The N-terminal domain of hRTP4 is required for its antiviral activity. (A) The domain structure of RTP4 is diagrammed. (B) CHME3 cells were transfected with expression vectors for hRTP4 mutants ZnF1, ZnF2, and ZnF3, a 22 amino acid C-terminal deletion TMΔ22 and the indicated charged residue point mutants. Wild-type (WT) hRTP4 and empty vector served as controls. Expression levels were quantified on an immunoblot probed with anti-FLAG and GAPDH antibodies (top). The transfected cells were infected with HCoV-OC43 at an MOI of 0.5. After 48 h, the HCoV-OC43 N protein was quantified by immunoblot analysis with GAPDH as a loading control (bottom). (C) Band intensities from the immunoblot analysis for the HCoV-OC43 N protein expression levels are plotted.

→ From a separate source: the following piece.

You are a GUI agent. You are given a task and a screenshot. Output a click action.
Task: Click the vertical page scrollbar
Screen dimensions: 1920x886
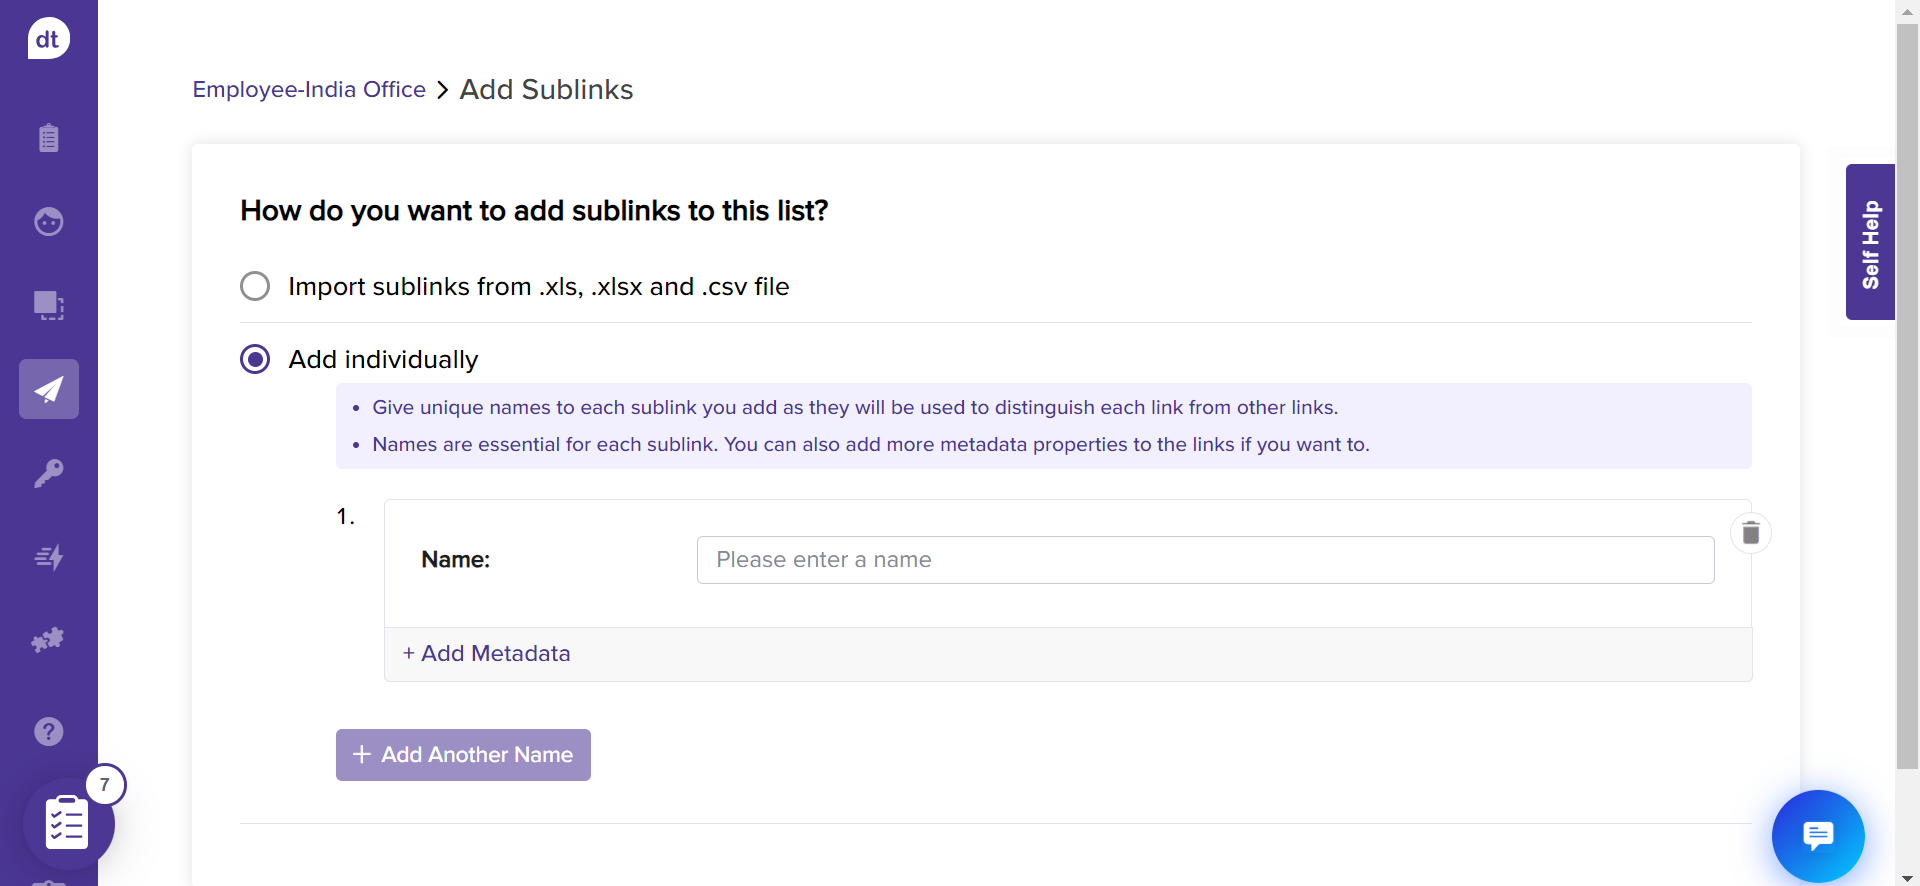click(1907, 400)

The experiment was repeated with similar results. All the blots from independent experiments were analyzed at the same exposure time. (D) ACE2.CHME3 cells were infected with SARS-CoV-2 at an MOI of 0.1. Viral genomic and subgenomic RNAs were quantified by qRT-PCR at 1 and 3 dpi. The data are normalized to GAPDH and expressed as fold-change relative to the uninfected cells. All data are the averages of three biological replicates (*P < 0.05, **P < 0.01, ***P < 0.001, ****P < 0.0001).